Jeremy Baeten, Ph.D.
2022 Funding recipient
Combined targeting of ATR and replicative stress in TP53 mutated MDS
EvansMDS Young Investigator Award
Myelodysplastic syndrome (MDS) carrying mutations of the TP53 gene represents a very-high risk subgroup of MDS. TP53-mutated MDS is resistant to standard treatment and has a dismal prognosis, with a median survival of less than 1 year. We previously reported that the majority of patients with TP53-mutated MDS respond to decitabine, a hypomethylating agent (drug that decreases methylation marks on the DNA). However, these responses are not durable. Thus, there remains a pressing need for better therapies for patients with TP53– mutated MDS. In our preliminary studies to identify why there is an initial response to decitabine, we discovered that this drug impairs DNA replication, the process by which DNA is copied when cells grow and divide. This impaired DNA replication activates the ATR gene, which halts cell division and allows the cells time to complete DNA replication. Treatment with an ATR inhibitor (AZD6738) overcomes this decitabine-induced block in cell division, inducing cell death. Strikingly, TP53-mutated cells are much more sensitive to the combination of decitabine and ATR inhibition.
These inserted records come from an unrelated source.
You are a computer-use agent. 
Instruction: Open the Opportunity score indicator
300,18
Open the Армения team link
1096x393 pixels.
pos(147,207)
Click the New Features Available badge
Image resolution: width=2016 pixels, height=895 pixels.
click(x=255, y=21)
Indeed, this drug combination induces potent synergistic killing in TP53-mutated cells. In this proposal, we will rigorously assess the therapeutic activity of decitabine and AZD6738 in TP53– mutated disease using animal models and patient-derived samples. We also will explore molecular mechanisms by which these drugs synergistically kill TP53-mutated cells, looking closely at how they progress through cell division, the speed and accuracy of their DNA replication, and whether they accumulate damage to their DNA after treatment. Ultimately, this research may support a clinical trial of an ATR inhibitor combined with decitabine for TP53-mutated MDS and/or secondary acute myeloid leukemia (AML). Understanding the mechanisms of this combination could also help inform treatment of other cancers carrying TP53 mutations.